→ **PROBLEM DESCRIPTION**
The answer is a single number: the count of lines in the records below that contain the word "will".

→ **RECORDS FOR THE TASK**
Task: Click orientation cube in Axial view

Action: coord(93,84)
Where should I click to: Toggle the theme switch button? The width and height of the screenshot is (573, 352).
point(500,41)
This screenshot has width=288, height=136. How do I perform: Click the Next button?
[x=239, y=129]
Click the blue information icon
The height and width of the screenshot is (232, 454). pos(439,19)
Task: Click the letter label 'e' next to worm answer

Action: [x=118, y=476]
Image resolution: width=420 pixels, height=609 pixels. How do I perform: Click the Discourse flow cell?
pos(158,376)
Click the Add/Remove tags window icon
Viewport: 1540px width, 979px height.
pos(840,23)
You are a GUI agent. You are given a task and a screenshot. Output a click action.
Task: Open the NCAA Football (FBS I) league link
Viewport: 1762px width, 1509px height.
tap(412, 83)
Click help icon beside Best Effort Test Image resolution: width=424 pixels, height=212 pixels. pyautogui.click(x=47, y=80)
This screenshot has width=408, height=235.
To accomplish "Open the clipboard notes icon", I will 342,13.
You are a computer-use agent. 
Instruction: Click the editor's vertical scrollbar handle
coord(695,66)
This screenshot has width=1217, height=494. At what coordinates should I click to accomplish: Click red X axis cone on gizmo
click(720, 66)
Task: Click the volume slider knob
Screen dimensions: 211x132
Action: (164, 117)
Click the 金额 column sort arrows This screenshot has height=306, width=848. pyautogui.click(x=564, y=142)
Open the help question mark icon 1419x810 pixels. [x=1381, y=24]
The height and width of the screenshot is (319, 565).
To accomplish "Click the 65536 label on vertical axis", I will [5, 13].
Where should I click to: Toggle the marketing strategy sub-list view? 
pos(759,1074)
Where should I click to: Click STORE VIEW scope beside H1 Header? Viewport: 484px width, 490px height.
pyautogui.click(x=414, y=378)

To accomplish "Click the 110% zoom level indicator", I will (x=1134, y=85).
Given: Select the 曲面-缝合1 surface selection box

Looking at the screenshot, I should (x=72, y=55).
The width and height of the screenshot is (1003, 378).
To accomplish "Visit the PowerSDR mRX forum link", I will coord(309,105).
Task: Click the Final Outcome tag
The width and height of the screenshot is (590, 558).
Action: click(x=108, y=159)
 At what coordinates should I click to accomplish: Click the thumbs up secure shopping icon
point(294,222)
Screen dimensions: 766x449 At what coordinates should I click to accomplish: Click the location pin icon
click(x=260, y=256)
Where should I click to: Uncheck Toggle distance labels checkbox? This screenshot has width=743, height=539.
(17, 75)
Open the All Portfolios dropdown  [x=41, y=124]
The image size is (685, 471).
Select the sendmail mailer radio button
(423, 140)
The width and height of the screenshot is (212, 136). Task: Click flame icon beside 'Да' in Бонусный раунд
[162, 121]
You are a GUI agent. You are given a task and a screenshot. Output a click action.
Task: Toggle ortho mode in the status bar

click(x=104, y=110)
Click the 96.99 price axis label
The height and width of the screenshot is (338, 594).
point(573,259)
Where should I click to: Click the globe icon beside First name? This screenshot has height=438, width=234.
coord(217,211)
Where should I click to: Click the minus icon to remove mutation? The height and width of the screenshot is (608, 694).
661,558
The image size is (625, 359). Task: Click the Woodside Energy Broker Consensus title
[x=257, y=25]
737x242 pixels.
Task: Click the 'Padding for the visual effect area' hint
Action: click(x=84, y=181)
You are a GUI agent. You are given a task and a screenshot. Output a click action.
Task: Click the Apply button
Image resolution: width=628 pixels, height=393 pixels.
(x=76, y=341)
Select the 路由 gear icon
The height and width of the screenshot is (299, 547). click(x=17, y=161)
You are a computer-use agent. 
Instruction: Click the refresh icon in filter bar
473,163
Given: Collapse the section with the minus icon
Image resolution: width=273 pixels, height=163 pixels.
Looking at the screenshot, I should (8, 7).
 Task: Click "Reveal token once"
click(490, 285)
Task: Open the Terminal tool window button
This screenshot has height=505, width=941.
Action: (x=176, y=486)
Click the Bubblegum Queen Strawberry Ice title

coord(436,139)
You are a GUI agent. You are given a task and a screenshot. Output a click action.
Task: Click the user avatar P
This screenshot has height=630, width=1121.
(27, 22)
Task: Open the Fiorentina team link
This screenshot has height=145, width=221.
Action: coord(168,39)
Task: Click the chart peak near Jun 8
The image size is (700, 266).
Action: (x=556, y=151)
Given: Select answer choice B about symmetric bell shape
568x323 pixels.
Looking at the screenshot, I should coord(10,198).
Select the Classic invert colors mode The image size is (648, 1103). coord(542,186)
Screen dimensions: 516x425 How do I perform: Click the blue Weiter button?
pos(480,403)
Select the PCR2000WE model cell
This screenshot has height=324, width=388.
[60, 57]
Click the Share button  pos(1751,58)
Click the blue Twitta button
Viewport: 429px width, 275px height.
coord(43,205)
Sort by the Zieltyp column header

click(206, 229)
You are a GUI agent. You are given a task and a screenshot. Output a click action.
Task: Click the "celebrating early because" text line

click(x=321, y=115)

→ **RESULT FOR THIS TASK**
4